— start of Material for this exercise —

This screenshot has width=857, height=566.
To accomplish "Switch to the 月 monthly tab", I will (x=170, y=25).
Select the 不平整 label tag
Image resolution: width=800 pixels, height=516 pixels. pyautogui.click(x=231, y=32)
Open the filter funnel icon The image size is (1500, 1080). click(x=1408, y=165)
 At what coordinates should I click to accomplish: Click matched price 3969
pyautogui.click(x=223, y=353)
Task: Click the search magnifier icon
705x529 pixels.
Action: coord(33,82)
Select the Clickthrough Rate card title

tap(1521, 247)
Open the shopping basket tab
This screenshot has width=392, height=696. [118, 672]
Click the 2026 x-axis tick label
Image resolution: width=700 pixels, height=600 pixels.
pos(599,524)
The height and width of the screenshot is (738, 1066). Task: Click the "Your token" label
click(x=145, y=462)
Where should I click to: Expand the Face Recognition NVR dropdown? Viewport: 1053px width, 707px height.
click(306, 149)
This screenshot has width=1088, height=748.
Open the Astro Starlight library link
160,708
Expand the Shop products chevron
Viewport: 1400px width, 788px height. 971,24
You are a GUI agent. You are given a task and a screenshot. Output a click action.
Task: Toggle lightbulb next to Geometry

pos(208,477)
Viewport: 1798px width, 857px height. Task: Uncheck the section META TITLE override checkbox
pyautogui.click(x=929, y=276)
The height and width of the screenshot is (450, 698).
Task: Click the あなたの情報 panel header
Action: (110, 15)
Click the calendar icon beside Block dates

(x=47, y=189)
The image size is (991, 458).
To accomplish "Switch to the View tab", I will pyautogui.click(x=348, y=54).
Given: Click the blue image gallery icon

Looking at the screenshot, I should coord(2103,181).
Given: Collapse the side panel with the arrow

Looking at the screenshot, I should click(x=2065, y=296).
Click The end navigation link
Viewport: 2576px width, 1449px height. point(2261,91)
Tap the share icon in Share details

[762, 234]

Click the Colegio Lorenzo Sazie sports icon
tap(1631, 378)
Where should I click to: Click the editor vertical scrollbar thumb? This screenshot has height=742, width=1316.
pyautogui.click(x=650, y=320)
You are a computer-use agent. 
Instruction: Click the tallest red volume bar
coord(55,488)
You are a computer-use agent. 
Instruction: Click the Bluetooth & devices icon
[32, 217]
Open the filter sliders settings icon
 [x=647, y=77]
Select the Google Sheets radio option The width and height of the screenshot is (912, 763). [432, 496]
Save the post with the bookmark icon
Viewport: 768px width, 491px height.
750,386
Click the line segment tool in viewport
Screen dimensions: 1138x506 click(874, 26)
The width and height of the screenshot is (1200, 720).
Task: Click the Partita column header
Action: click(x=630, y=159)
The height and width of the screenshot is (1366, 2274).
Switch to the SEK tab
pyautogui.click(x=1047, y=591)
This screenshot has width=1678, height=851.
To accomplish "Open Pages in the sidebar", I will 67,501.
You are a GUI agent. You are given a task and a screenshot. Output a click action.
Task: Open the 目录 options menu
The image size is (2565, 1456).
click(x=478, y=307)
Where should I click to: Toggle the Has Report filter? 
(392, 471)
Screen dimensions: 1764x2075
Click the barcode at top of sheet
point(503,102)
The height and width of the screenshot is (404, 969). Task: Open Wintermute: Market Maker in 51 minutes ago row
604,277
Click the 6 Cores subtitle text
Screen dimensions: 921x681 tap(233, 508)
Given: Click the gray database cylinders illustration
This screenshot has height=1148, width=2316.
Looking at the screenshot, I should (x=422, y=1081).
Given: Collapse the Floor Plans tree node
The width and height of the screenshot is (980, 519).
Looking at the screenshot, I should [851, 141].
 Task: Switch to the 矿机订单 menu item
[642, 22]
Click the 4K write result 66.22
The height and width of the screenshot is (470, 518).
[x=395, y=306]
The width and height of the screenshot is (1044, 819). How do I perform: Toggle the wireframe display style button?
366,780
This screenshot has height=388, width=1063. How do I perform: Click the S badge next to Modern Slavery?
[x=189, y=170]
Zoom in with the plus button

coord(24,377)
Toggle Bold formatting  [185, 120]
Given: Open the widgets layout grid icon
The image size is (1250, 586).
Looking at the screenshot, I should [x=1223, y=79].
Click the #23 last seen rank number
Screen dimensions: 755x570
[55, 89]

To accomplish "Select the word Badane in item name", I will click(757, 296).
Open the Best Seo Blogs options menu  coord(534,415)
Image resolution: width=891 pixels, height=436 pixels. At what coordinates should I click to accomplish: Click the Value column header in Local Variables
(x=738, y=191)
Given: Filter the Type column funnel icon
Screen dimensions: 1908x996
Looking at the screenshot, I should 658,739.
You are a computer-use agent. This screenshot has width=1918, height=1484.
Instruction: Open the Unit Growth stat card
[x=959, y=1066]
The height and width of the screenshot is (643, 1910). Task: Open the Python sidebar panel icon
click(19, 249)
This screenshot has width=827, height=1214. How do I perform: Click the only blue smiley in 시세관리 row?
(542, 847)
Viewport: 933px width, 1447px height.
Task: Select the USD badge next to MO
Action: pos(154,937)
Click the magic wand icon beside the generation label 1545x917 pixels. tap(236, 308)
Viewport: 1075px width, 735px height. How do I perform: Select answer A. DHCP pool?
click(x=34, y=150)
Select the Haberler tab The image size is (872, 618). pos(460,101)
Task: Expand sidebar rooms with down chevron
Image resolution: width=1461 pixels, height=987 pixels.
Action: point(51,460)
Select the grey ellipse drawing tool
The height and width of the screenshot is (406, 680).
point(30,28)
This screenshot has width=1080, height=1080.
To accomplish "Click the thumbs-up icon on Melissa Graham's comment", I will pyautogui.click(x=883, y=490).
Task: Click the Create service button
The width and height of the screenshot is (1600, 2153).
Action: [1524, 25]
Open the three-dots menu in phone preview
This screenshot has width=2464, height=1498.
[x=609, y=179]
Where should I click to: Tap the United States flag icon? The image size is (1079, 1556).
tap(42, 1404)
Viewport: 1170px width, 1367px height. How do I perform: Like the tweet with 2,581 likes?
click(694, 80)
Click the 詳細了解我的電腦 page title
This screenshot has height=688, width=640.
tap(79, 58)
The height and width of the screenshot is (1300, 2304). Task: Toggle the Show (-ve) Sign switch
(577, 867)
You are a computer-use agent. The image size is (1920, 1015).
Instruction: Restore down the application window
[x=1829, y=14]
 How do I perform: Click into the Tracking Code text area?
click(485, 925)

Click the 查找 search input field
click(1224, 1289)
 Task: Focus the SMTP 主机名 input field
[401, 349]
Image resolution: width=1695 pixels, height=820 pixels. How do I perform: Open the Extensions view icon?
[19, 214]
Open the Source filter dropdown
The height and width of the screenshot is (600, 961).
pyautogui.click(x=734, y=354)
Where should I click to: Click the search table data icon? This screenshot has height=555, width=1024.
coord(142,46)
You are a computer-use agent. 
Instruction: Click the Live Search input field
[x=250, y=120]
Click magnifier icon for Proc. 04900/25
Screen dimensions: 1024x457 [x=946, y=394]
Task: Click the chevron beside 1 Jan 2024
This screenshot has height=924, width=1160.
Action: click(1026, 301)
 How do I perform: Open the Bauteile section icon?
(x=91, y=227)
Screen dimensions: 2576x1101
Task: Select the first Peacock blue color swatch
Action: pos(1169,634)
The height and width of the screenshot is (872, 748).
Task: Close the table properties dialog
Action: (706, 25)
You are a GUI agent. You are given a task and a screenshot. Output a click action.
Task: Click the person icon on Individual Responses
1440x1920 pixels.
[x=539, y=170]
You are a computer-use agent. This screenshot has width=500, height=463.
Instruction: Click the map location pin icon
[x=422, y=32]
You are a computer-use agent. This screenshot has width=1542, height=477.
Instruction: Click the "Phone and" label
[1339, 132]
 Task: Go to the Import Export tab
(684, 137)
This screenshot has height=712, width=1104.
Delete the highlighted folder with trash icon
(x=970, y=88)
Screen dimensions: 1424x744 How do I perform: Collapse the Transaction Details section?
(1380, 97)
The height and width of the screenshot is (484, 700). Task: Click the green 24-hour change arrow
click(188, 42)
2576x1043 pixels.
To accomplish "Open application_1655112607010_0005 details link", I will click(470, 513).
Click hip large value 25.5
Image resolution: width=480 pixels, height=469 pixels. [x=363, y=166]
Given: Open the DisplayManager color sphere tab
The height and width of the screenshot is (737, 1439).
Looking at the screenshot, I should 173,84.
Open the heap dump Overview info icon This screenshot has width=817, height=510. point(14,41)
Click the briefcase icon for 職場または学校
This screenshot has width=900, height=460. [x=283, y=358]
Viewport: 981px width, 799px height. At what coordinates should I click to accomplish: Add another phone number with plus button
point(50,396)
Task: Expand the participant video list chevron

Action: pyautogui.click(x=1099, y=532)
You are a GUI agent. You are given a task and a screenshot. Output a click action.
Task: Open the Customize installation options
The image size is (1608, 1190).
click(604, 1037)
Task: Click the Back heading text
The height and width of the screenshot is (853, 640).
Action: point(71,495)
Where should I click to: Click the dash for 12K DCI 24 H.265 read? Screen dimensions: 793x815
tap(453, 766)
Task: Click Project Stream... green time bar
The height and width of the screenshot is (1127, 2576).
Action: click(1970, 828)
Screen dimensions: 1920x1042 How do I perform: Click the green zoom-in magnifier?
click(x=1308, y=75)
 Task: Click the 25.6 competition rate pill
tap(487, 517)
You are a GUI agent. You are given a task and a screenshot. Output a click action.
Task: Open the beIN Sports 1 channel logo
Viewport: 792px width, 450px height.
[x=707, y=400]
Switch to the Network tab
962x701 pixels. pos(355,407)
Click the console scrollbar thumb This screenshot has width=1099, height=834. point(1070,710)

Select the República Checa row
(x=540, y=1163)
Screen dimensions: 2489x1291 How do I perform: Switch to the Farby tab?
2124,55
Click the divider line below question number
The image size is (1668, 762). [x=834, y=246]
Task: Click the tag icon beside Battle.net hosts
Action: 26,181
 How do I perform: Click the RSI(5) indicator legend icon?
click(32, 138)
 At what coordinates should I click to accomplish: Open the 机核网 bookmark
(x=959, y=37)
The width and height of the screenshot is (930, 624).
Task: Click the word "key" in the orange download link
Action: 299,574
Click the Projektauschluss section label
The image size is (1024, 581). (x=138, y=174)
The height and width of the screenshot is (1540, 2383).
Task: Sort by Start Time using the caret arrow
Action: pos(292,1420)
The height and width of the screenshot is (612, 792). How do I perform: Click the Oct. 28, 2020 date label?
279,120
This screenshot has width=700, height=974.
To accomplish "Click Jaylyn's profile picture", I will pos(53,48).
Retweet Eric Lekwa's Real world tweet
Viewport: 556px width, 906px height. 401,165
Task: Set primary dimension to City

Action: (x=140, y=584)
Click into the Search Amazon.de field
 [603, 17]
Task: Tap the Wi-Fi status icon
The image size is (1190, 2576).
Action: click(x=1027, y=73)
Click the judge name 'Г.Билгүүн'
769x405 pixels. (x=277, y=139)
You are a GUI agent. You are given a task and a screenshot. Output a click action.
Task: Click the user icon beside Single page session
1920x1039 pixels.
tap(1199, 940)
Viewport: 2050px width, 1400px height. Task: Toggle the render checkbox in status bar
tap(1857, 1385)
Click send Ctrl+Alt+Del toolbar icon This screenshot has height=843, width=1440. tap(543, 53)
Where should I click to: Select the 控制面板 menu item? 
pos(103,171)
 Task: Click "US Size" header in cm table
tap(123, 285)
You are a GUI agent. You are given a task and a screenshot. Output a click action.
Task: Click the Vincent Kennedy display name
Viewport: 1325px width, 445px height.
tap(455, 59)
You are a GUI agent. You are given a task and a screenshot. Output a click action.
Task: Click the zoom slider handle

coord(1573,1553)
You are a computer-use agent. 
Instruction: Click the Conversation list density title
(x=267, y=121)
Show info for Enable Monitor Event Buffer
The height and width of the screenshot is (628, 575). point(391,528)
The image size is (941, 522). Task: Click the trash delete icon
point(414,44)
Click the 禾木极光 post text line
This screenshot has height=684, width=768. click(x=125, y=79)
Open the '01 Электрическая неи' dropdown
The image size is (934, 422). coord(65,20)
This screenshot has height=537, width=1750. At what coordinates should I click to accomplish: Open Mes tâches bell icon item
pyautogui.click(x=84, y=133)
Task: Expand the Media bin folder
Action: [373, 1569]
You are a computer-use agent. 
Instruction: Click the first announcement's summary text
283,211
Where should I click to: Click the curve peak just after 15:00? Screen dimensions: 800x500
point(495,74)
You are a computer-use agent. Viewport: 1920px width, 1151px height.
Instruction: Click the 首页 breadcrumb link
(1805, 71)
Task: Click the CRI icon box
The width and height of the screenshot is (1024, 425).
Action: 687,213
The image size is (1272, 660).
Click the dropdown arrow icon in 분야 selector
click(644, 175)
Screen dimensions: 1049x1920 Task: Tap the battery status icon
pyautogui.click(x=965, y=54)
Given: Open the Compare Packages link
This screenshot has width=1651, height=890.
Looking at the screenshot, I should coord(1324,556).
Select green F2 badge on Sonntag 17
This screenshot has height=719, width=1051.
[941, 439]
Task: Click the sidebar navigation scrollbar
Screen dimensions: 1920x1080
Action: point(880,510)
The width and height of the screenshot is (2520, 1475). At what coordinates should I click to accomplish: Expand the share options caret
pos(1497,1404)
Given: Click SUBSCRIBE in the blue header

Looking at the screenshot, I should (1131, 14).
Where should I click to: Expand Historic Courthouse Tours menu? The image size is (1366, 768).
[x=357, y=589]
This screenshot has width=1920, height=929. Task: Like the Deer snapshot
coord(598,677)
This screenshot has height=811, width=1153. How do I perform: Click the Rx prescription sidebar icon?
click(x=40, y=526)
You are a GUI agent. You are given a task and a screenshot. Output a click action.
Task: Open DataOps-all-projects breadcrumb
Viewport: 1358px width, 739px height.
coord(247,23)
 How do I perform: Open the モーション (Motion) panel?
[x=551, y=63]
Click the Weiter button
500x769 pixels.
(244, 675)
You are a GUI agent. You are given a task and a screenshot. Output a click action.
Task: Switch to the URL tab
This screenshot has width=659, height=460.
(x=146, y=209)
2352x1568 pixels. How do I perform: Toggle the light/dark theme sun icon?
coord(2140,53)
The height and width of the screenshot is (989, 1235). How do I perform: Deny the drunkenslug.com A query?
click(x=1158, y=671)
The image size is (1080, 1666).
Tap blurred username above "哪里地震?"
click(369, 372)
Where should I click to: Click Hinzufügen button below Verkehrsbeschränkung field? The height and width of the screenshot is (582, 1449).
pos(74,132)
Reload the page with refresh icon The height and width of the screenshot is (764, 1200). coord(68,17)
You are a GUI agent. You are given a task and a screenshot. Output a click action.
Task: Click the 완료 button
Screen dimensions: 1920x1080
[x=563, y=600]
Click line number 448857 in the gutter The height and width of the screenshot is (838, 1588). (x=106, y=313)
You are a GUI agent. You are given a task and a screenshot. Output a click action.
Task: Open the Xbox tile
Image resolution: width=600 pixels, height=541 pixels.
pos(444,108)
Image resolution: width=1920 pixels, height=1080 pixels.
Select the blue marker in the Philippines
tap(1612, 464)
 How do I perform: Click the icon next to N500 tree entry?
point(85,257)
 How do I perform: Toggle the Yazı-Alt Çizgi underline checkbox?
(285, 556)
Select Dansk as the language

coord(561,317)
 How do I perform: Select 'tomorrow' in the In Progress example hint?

— end of Material for this exercise —

Problem description
Reproduce the lines of the data verbatim, beginning with the line containing "The image size is (941, 522)." and ending with the line containing "Action: 687,213", both included.

Worked solution
The image size is (941, 522). Task: Click the trash delete icon
point(414,44)
Click the 禾木极光 post text line
This screenshot has height=684, width=768. click(x=125, y=79)
Open the '01 Электрическая неи' dropdown
The image size is (934, 422). coord(65,20)
This screenshot has height=537, width=1750. At what coordinates should I click to accomplish: Open Mes tâches bell icon item
pyautogui.click(x=84, y=133)
Task: Expand the Media bin folder
Action: [373, 1569]
You are a computer-use agent. 
Instruction: Click the first announcement's summary text
283,211
Where should I click to: Click the curve peak just after 15:00? Screen dimensions: 800x500
point(495,74)
You are a computer-use agent. Viewport: 1920px width, 1151px height.
Instruction: Click the 首页 breadcrumb link
(1805, 71)
Task: Click the CRI icon box
The width and height of the screenshot is (1024, 425).
Action: 687,213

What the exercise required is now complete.